• _HOW TO COMPLETE THIS TASK_
Reproduce verbatim all of the data given below, but do not carry over the images.

(DATA FOR REVIEW begins)

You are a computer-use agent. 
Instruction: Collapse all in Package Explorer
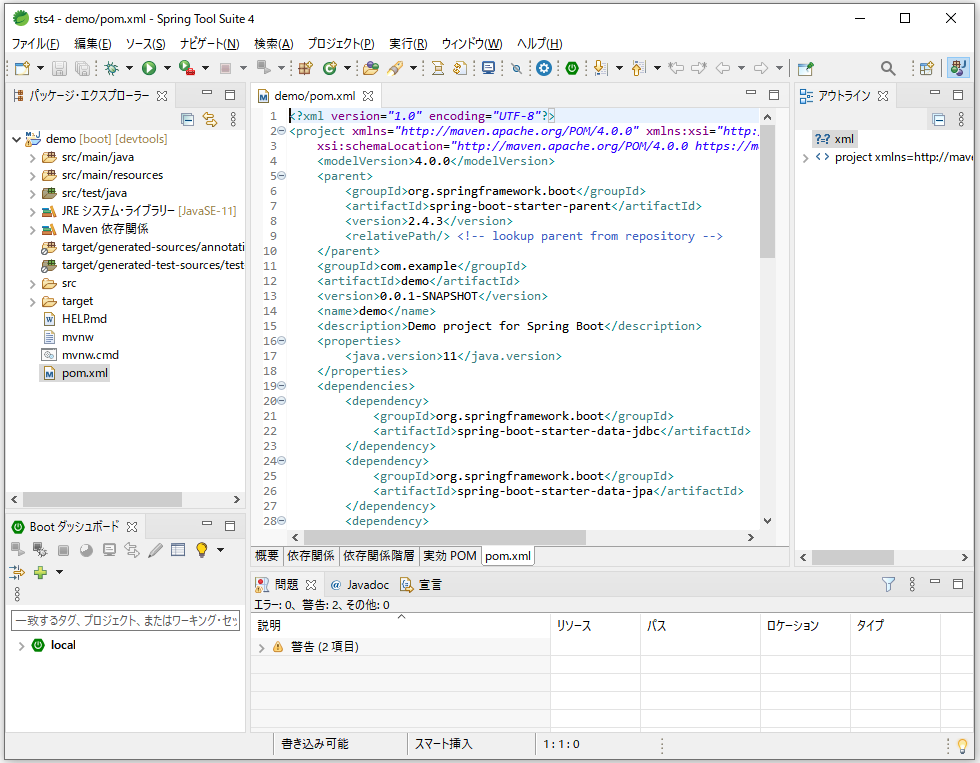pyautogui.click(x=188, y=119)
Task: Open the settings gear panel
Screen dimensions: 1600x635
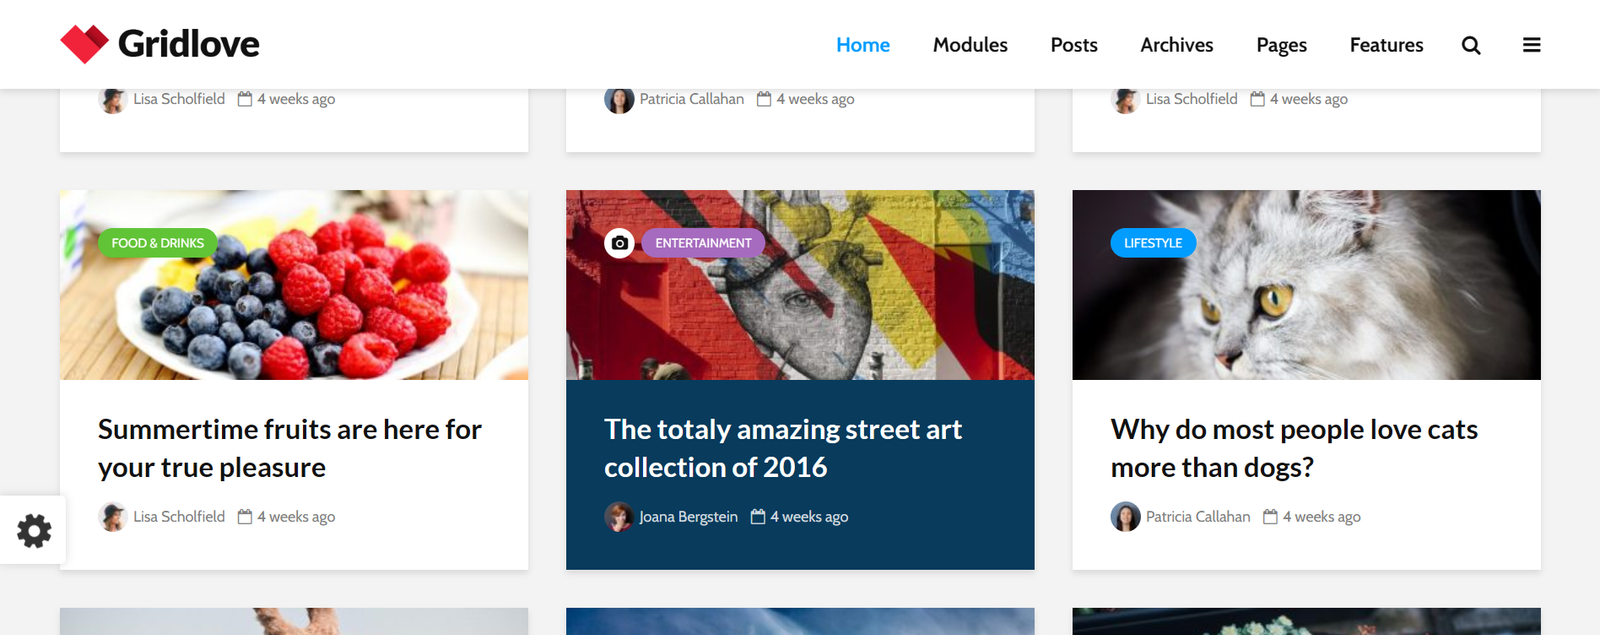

(DATA FOR REVIEW ends)

• _ANSWER AREA_
You are a computer-use agent. 
Instruction: Collapse all in Package Explorer
pyautogui.click(x=188, y=119)
Task: Open the settings gear panel
Screen dimensions: 1600x635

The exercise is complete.